How are they structured? Which are most valuable?

The printed
introduction to most repertories adequately discusses the reasoning and logic
behind each author's choice of structure and format. Unfortunately, most people
dive into the book without reading the introduction. Got a repertory? Read the
introduction!
     Hahnemann suggested that to take a good case from
a patient, you need to know the location of the problem, the sensation of the
problem, and the modalities related to it, that is, what makes it better or worse
and when.

From specific to general, or vice versa
Bönninghausen described the above as a "complete symptom." He was a master of
generalization. He could look at several symptoms in the provings, see the "thread" that
ran between them, and summarize it in a single rubric. If the same modality or
sensation occurred in the proving in different parts of the body, and was clearly
expressed in several provers, he called it a "red string symptom" and suggested
that the remedy could cure that symptom anywhere in the body.
     Since a "complete symptom" has a location, a sensation,
and a modality, Bönninghausen's repertory was essentially built to ease the finding
of those specifics. If a stitching [sensation] in the forehead [location] is
aggravated by stooping [modality], one has to look in three different parts of
his repertory: Location, Sensation, Aggravation. This method moved from the specific
to the general.
     Kent, on the other hand, believed that the modality
belonged to the part. So one would look for the above symptom under the single
rubric, "Head, Pain, Stitching, Forehead, stooping." This method looked at the
specific symptoms.

Which repertory: Bönninghausen or Kent?
At the turn of the 19th century, there were a handful of people who were using
the Bönninghausen repertory, with Cyrus M. Boger being the leading advocate.

▶ _Work order A_:
List every person named in the passage on repertories.
▶ _Work order B_:
Summarize the passage on repertories in two sentences.
▶ _Work order C_:
Write the next part of the passage on repertories, picking up after its final sentence.

▶ _Listed entries_:
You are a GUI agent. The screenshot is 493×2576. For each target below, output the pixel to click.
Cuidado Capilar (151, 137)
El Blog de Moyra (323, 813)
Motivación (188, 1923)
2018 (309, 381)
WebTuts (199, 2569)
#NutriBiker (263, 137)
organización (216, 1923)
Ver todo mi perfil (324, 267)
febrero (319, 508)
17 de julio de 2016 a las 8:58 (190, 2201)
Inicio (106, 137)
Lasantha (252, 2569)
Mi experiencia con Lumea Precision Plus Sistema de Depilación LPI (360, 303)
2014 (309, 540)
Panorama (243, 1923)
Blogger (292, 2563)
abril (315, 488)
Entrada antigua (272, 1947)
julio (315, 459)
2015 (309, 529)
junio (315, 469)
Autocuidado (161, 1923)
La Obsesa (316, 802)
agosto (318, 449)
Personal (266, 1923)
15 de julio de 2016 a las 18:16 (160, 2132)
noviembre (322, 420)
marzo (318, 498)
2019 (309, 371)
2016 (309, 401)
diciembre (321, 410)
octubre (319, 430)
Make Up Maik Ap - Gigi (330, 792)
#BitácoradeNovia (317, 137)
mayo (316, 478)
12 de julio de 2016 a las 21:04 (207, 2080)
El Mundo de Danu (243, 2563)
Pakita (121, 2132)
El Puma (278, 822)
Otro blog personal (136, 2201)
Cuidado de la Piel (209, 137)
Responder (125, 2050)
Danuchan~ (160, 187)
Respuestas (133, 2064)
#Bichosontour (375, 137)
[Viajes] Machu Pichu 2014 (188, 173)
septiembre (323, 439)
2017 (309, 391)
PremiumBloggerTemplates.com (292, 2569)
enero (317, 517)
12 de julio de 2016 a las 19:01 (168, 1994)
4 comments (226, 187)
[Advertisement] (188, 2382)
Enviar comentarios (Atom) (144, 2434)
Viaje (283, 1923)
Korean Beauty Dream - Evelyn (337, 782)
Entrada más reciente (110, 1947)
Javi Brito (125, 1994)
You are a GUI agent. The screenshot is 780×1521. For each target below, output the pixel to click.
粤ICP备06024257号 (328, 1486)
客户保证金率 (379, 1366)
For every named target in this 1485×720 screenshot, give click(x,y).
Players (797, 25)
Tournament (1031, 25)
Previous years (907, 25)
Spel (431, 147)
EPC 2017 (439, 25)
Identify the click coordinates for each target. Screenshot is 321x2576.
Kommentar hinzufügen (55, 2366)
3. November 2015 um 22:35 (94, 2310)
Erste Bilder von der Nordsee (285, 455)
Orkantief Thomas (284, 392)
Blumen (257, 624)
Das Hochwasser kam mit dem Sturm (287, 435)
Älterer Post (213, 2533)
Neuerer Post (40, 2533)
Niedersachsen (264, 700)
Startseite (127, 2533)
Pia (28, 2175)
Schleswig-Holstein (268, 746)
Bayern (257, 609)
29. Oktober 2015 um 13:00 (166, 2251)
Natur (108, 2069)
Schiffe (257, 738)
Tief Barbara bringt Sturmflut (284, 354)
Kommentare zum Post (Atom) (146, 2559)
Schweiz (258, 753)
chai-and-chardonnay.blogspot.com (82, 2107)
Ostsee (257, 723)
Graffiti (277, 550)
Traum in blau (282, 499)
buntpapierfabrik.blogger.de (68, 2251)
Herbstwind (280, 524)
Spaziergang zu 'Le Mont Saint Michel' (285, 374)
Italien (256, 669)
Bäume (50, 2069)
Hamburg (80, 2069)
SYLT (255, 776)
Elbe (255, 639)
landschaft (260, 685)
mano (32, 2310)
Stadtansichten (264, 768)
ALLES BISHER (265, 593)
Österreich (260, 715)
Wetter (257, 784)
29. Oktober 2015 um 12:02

▶ _Task response A_:
Hahnemann, Bönninghausen, Kent, Cyrus M. Boger

▶ _Task response B_:
Hahnemann held that a good case requires a problem's location, sensation, and modalities, which Bönninghausen called a "complete symptom" and organized his repertory around by having users look under Location, Sensation, and Aggravation separately. Kent instead believed the modality belonged to the part and placed the whole symptom under a single rubric, though around the turn of the 19th century a handful of people, led by Cyrus M. Boger, still used Bönninghausen's repertory.

▶ _Task response C_:
Since the major education in homeopathy was being done by Kent at his Post-graduate
School in Philadelphia (and in Chicago after 1900), his pupils were those who
were really using the method with diligence, and because of their influence,
Kent's Repertory slowly became the standard.
     By 1922, most of the homeopathic schools in the
U.S. had closed. The American Foundation for Homeopathy (AFH) took up the education
of the handful who wished to learn at the post-graduate level. In 1931, two of
the teachers treated the class to a "repertory duel"—Frederica Gladwin
used Kent's Repertory, and Cyrus Boger used Bönninghausen's—to find
the simillimum for a case. Boger finished about a minute earlier than Gladwin.
Both came up with the same remedy.
     Although still championed by H.A. Roberts and a
number of his pupils, the Bönninghausen method ceased to be taught as the practitioners
who understood it passed away, and Kent's Repertory became the standard.
The last course in the use of the Bönninghausen Therapeutic Pocket Book was
offered by Dr. Allan Sutherland at the AFH School (now under the auspices of
the National Center for Homeopathy) in 1979.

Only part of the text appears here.